– Эх, Макс… Всё-таки он твой крестник! Ну, почти. Ты скажи ему, чтоб морепродукты не ел, слышишь? Там листерии!

– Никаких морепродуктов он не получит. Вообще ни шиша не получит – сверх того, на что твоих денег хватит. В общем, даю тебе номер моей карты, киргизской. Только не вздумай по «Свифту» кидать, там проценты дикие. И не позже четверга!

В пятницу Максиму обещали принести билет на «Тоску». Билет! А надо было ещё купить приличные брюки, погладить рубашку, не говоря уже о мытье-бритье! А тут ещё под боком этот еврейский Лариосик…

Впрочем, Жорик проявлял чудеса такта и вежливости: уходил ровно в восемь утра, прихватив всю еду, которую можно было унести с собой, и возвращался не раньше девяти вечера. Чемодан его, естественно, пропал с концами: Гордиевский лично обошёл все окрестные лавки и отели, но знакомые и незнакомые турки только разводили руками.


***


– Дядя Максим, а… куда это вы собрались?

– Ты перестанешь когда-нибудь меня дядей называть? – огрызнулся Гордиевский, примерявший новую рубашку и брюки – самые дорогие, какие мог себе позволить.

Вот засада! Именно в этот день – его единственный выходной, выделенный исключительно для похода на «Тоску», – Жорик явился не поздно вечером, как обычно, а в пять часов дня. Из-за этого одеваться пришлось в ванной комнате, где и повернуться толком было нельзя, не то что посмотреть, как сидит выходной костюм. Наверное поэтому настроение, как нарочно, было паршивее некуда и всё из рук валилось – именно сейчас, когда нужно взбодриться, собраться и выглядеть человеком.

Неделю Максим продержался на своеобразной диете: почти не пил, не считая символического глотка виски на ночь, ел только овощи и мясо, отказавшись от любимых турецких бубликов с кунжутом, и, более того, даже не перекусывал после шести.

Этот трюк пришёл ему на ум неслучайно.
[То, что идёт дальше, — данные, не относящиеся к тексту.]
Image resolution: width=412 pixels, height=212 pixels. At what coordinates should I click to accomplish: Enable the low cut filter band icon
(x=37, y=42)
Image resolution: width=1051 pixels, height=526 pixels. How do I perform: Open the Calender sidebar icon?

В своё время Лера, его секретарша, впихивала в себя по три эклера ровно в полшестого. Заметив такой странной обычай, Максим поинтересовался, в чём дело, и узнал о чудодейственной диете, заключавшейся в отказе от любой еды на ночь. На фигуре его сдобной помощницы это никак не сказывалось, но, впрочем, Гордиевскому было грех жаловаться: добродушная Лера никогда не отказывала начальнику в дополнительных услугах, стоивших ему повышенных премий и косых взглядов коллег, особенно женщин, обойдённых таким вниманием шефа…
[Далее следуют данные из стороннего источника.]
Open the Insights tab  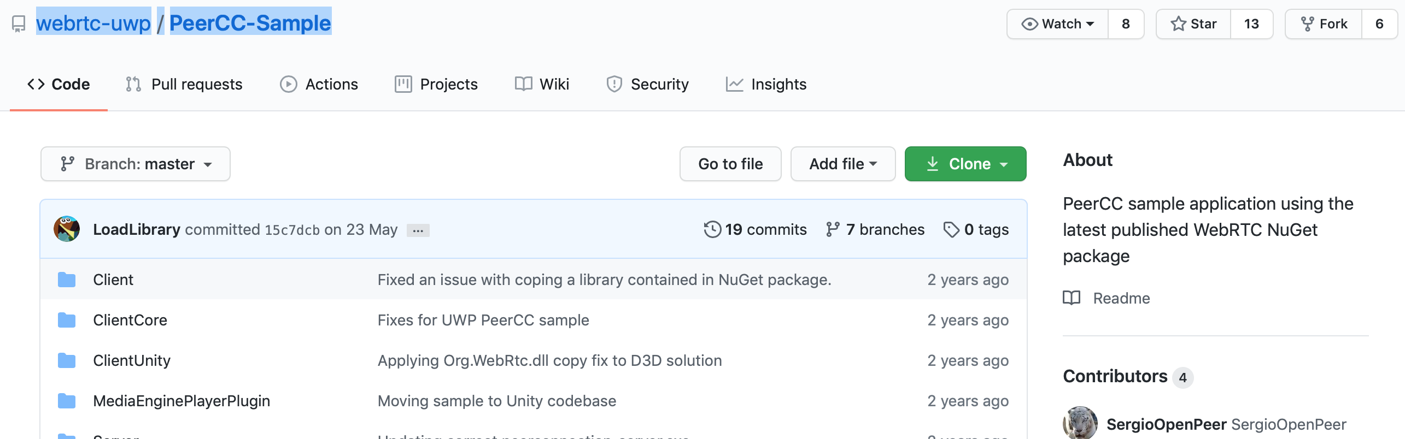click(x=766, y=84)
Да, было время… И вот теперь вместо спокойного ритуального бокала вина перед выходом приходилось объясняться с Шаневичем-младшим!

– Короче, вернусь поздно, – веско сообщил ему Максим. – А может, и утром, – зачем-то добавил он, коря себя за неуместный оптимизм.

– А парфюм у вас как называется? – с энтузиазмом поинтересовался Жорик, принюхиваясь.

– Чего?

– Ваш одеколон?

– А зачем тебе?

Меньше всего Максиму хотелось теперь делиться секретами мужского обаяния: купленный в местной лавке «парфюм» лишь отдалённо напоминал те, которыми он когда-то пользовался в Москве.

– Просто люблю запахи, – увлечённо продолжал его гость. – Я их все помню. Вот папа душился «Армани», когда с нами жил, а потом перешёл на «Келвин Клайн». А ваш похож на…

– Слушай, тебе тут ещё до понедельника торчать, не больше! – прервал его болтовню Гордиевский. – Сегодня лафа: меня не будет, смотри телек, музыку слушай. Но учти: чтоб порядок был, понял?

Однако Жорик не отставал. За эти несколько дней он, получив малую толику денег, отпущенных Мишелем на квартиру, успел сделать себе пару татуировок и прямо сейчас, непременно, очень хотел узнать мнение своего благодетеля. Однако Максиму было не до узоров на руках и шее Шаневича-младшего: неожиданно хватился очков – без них никуда! – и принялся искать их по всей комнате. Чертыхаясь, наконец нашёл очки под диваном, а поднявшись, обнаружил, что выпачкал брюки в рассыпанных по полу крошках от попкорна. Вот не заладилось так не заладилось…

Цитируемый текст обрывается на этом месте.